I cracked open my first Patriot, and took a big sip. The hoppy effervescent aroma sailed through my nostrils, as I swirled the malted barley and hops around in my mouth thoroughly enjoying every milli-second of consumption. I exhaled with a refreshing "Aahhhhhhhhh". It's so good once it touches your lips. It's a full-flavored beer loaded with hops so large it could dunk on a 12 foot rim. It invigorates your thirst and leaves your taste buds as wet as your Grandma's seat at a Harry Connick Jr concert. After two or three you start to feel the patriotism. It's like you're drinking that one Kenny Loggins song, "Highway to the Danger Zone". The more you drink the more patriotic you feel.
 
 
If this beer was a car, it would be a Cadillac
If this beer was an athlete, it would be Babe Ruth
If this beer was a novelty gift, if would be an American flag embroidered Snuggie with a holster

After 7 or 8 Patriots, you're feeling pretty tough. I know this because when I stood up, I stubbed my toe and instead of my normal high-pitched scream, I let out a deep Metallica-like "Heyaagghhh".

If this beer was a movie, it would be Die Hard
If this beer was a set of Boobs, they would be Triple-D's
If this beer was a baby, it would be like if Mark Twain and the Statue of Liberty had a baby, and then (1996) Pamela Anderson and The Macho Man Randy Savage had a baby, and then those two babies had a baby.


The rich grainy flavor of American Patriot completely encapsulates all that is bad-ass. After 10 or 11 beers, you're feeling pretty boss. At this point you could say anything to anyone and not give a shit.

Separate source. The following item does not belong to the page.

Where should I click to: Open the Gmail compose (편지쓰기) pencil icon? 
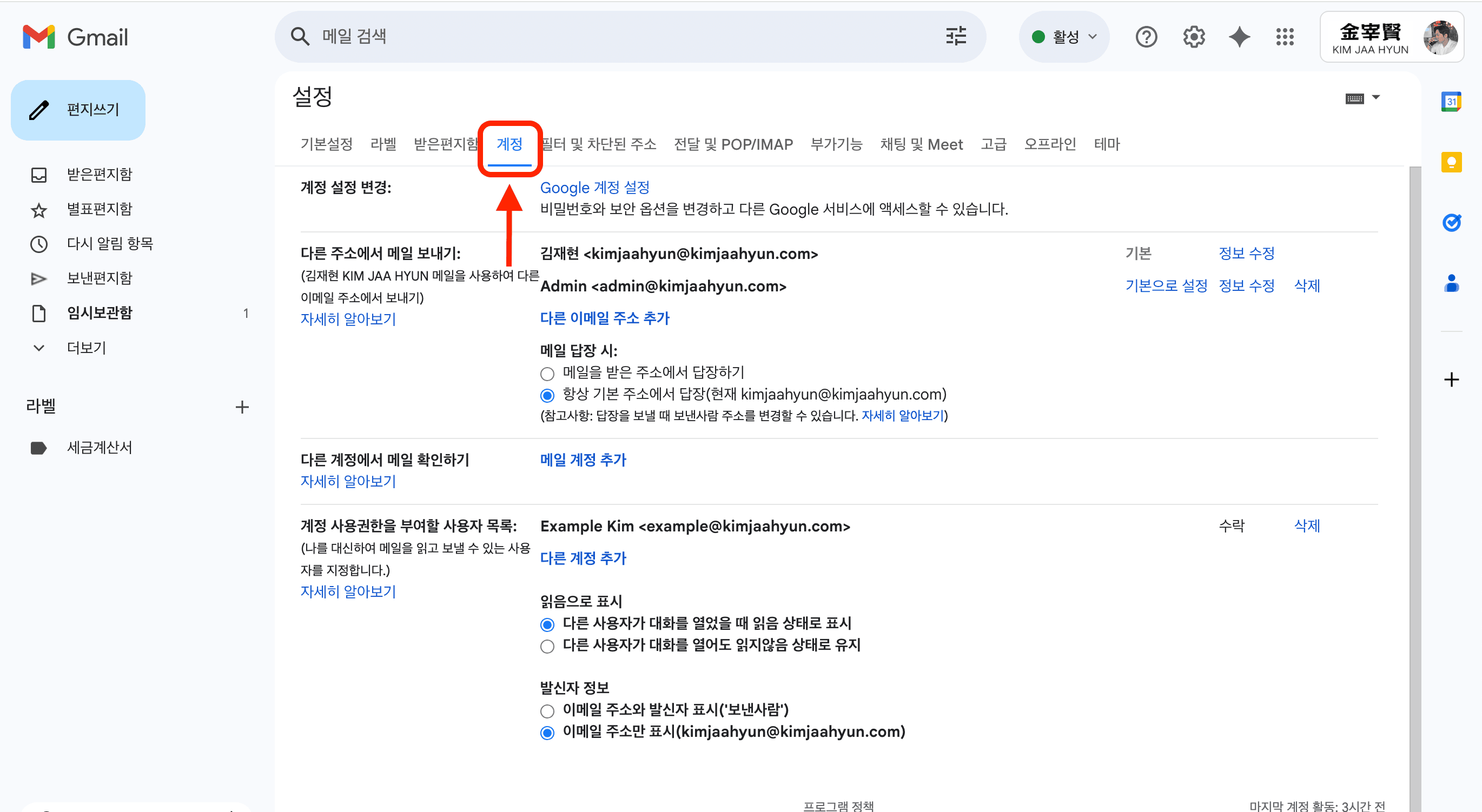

Unless, you said something stupid to them like the traditional, "Your Mom", and then it turns out that their mom is dead, and you look like an asshole.

If this beer was a clothing line, it would be Wrangler
If this beer was a cartoon, it would be Marmaduke
If this beer was an episode of Fresh Prince, it would be the one where Will and Carlton lose all their money in Vegas, and then enter and win a talent contest in order to make it back home.

By the 12th American Patriot, you might find it increasingly difficult to be grammatically corrrect. Hopefully you have spellchech, otherwise, Fuck it.

If this beer was a bunny rabbit, it would be Thumper
If this beer was Samuel L Jackson, it would be Samuel L Jackson, from Pulp Fiction.
If this beer was a turkey sandwich, it would be a good-ass fucking turkey sandwich.

                            I don't know, maybe I'm just different, but I like this beer.





 
 
 








1 comment:

  1. The beer has spoken. Think I will have one.